Publicado em 7/04/2017 as 6:00pm

Massachusetts pode se tornar "Estado Santuário" para indocumentados

O projeto, apresentado pelo Senador Jamie Eldridge, restringe a ação da polícia e xerifes em casos de imigração

Nesta quarta-feira (05), em um evento que reuniu centenas de imigrantes e defensores desata comunidade, o Senador Jamie Eldridge apresentou um projeto de lei que visa impedir que os recursos estatais do Estado sejam utilizados para fazer cumprir as leis federais de imigração.

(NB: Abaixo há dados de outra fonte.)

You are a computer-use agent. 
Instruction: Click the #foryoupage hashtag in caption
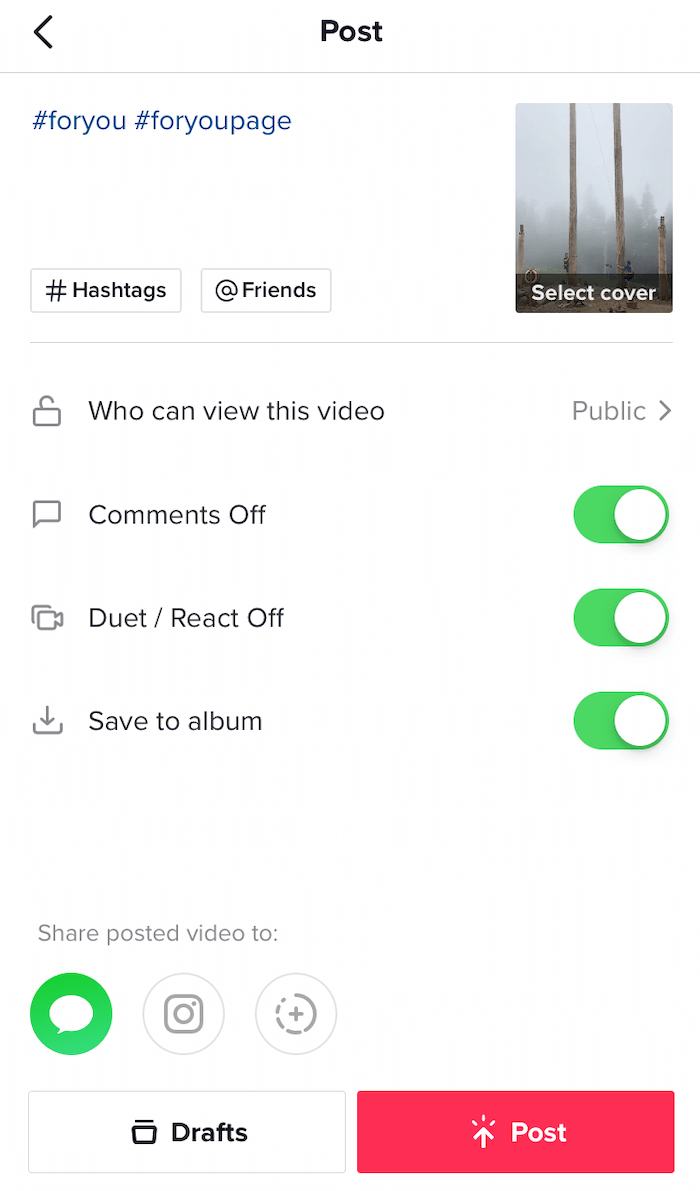[213, 121]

A presença dos manifestantes foi para pressionar os legisladores a aprová-lo em caráter de urgência. Aqueles que fizeram uso da palavra disseram que o projeto, chamado de “Lei das Comunidades Seguras”, servirá como uma barreira contra as políticas de imigração do presidente Trump.

Ao falar sobre o projeto, o Senador Jamie Eldridge disse que recebeu um e-mail de uma de suas eleitoras relatando que marido, originário do Brasil, foi detido e encarcerado por funcionários da Imigração e Alfândega. O legislador ressaltou que o homem estava dirigindo para o trabalho quando parou em uma área de descanso para tomar um café e encontrou os agentes ICE que lhe pediram os documentos legais. Como ele não tinha, foi levado preso. "Este não é um incidente isolado. Isso está acontecendo em todo o país e sim, está acontecendo em Massachusetts também", disse o parlamentar.

Eldridge, um democrata de Acton, disse que o projeto também evitaria que os xerifes delegassem funcionários para atuar como agentes de imigração, exigindo que os detentos fossem informados sobre os seus direitos e impedissem recursos estatais de criar um "registro muçulmano".

O projeto de lei entra em contraste direto com a ordem executiva assinada pelo presidente Trump em 25 de janeiro destinada a imigração ilegal, que estabelece como política de administração “capacitar as agências policiais locais e estaduais em todo o país para desempenhar as funções de um oficial de imigração, na medida máxima permitida por lei".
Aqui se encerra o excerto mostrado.